What limits, if any, should be placed on a government's efforts to spy on its citizens in the interests of national security? Spying on foreigners has long been regarded as an unseemly but necessary enterprise. Spying on one's own citizens in a democracy, by contrast, has historically been subject to various forms of legal and political restraint. For most of the twentieth century these regimes were kept distinct. That position is no longer tenable. Modern threats do not respect national borders. Changes in technology make it impractical to distinguish between 'foreign' and 'local' communications. And our culture is progressively reducing the sphere of activity that citizens can reasonably expect to be kept from government eyes.
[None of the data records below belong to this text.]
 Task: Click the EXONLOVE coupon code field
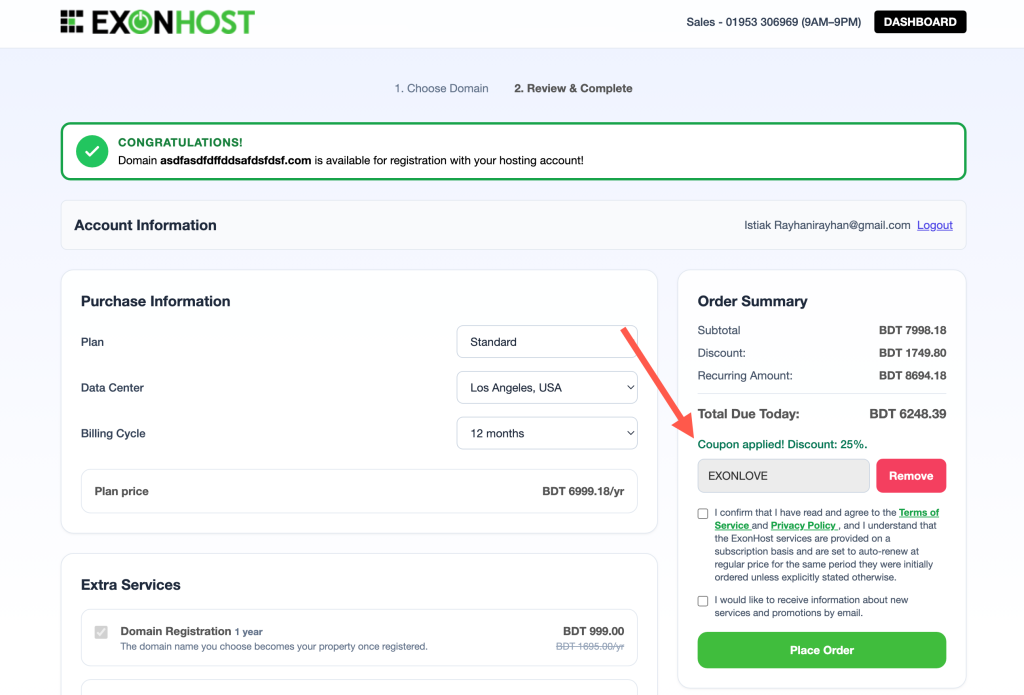pyautogui.click(x=783, y=476)
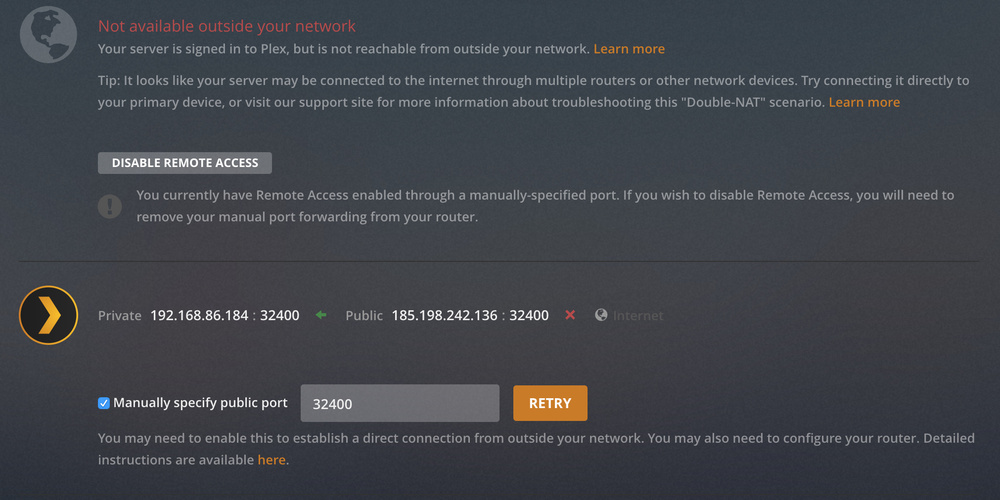Click the Plex chevron logo icon
The width and height of the screenshot is (1000, 500).
pyautogui.click(x=48, y=315)
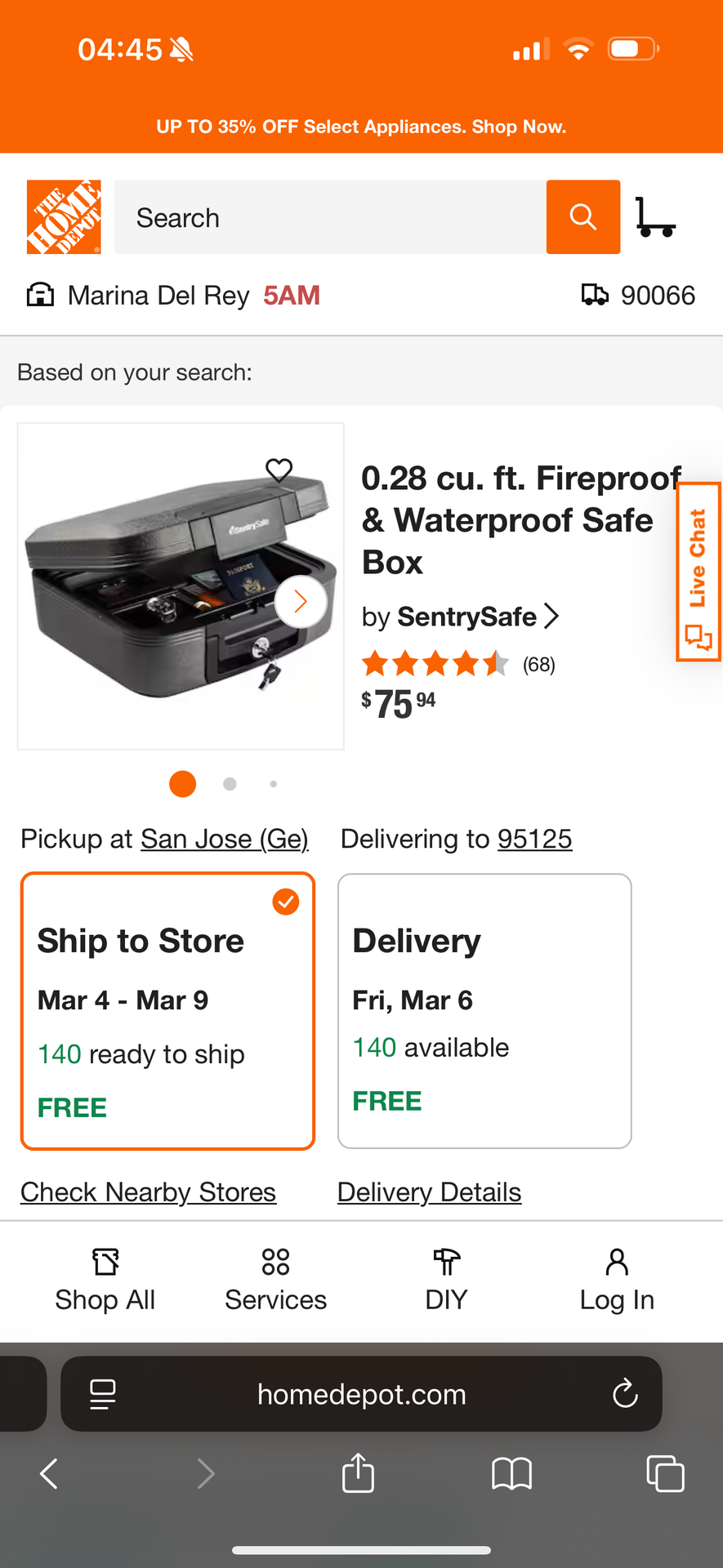Change the Marina Del Rey store
Screen dimensions: 723x1568
pos(158,296)
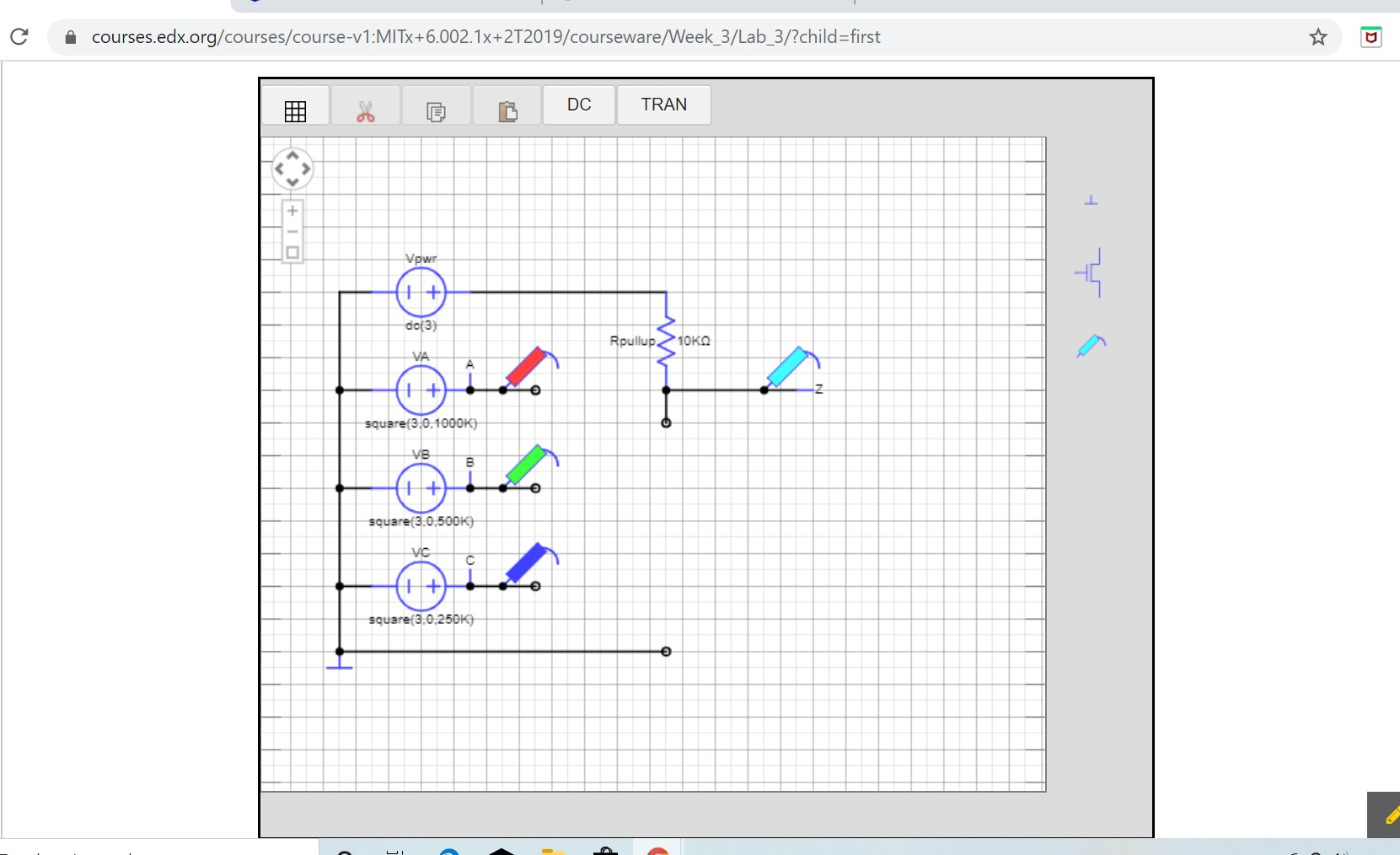Bookmark this page with the star icon
Viewport: 1400px width, 855px height.
click(1318, 36)
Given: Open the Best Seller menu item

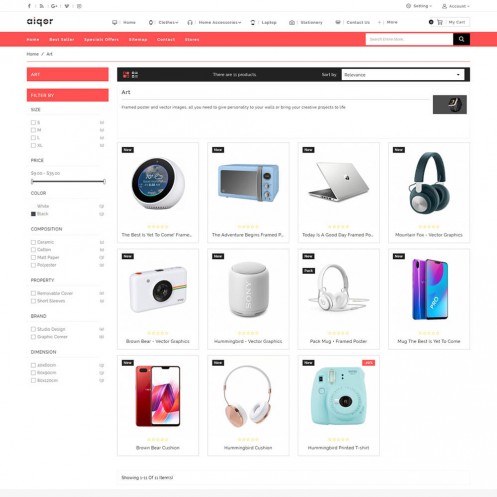Looking at the screenshot, I should [62, 39].
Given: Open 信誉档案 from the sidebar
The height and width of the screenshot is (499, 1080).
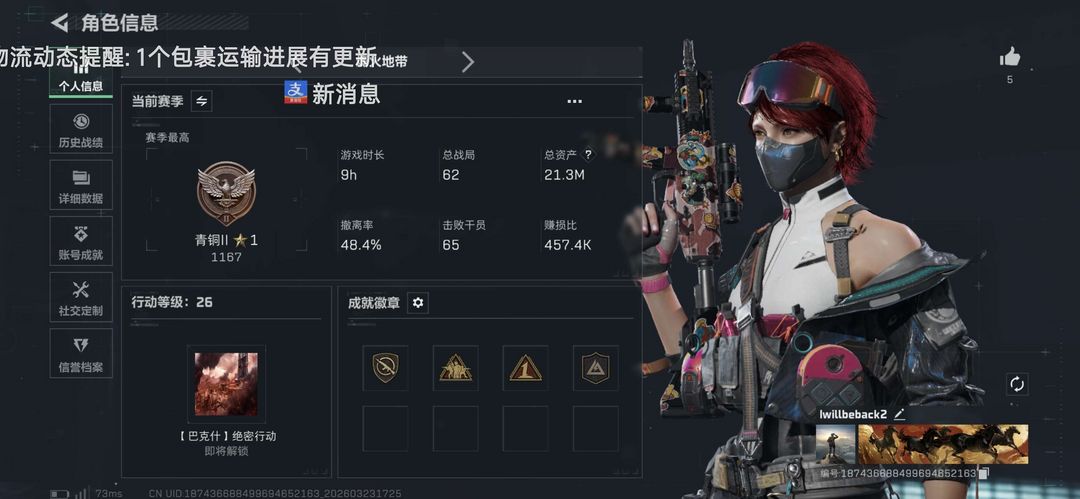Looking at the screenshot, I should (81, 353).
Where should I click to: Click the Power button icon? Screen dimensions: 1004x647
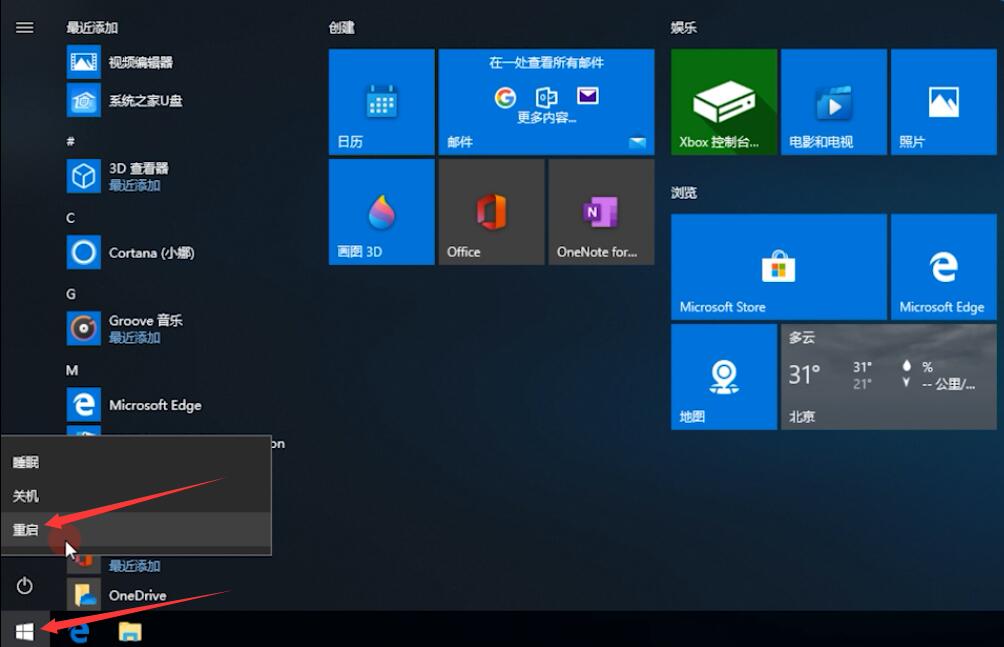click(25, 586)
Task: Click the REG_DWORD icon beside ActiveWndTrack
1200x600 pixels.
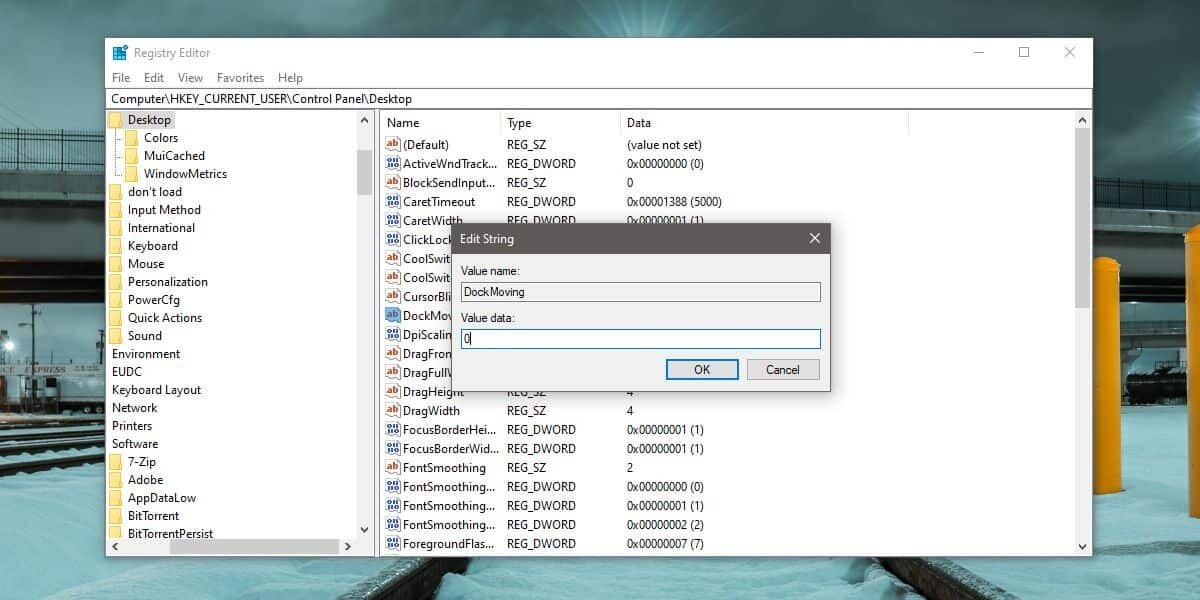Action: [x=392, y=163]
The main casualty of this transformed environment will be privacy. Recent battles over privacy have been dominated by fights over warrantless electronic surveillance or CCTV; the coming years will see debates over data-mining and biometric identification. There will be protests and lawsuits, editorials and elections resisting these attacks on privacy. Those battles are worthy. But they will all be lost. Modern threats increasingly require that governments collect such information, governments are increasingly able to collect it, and citizens increasingly accept that they will collect it.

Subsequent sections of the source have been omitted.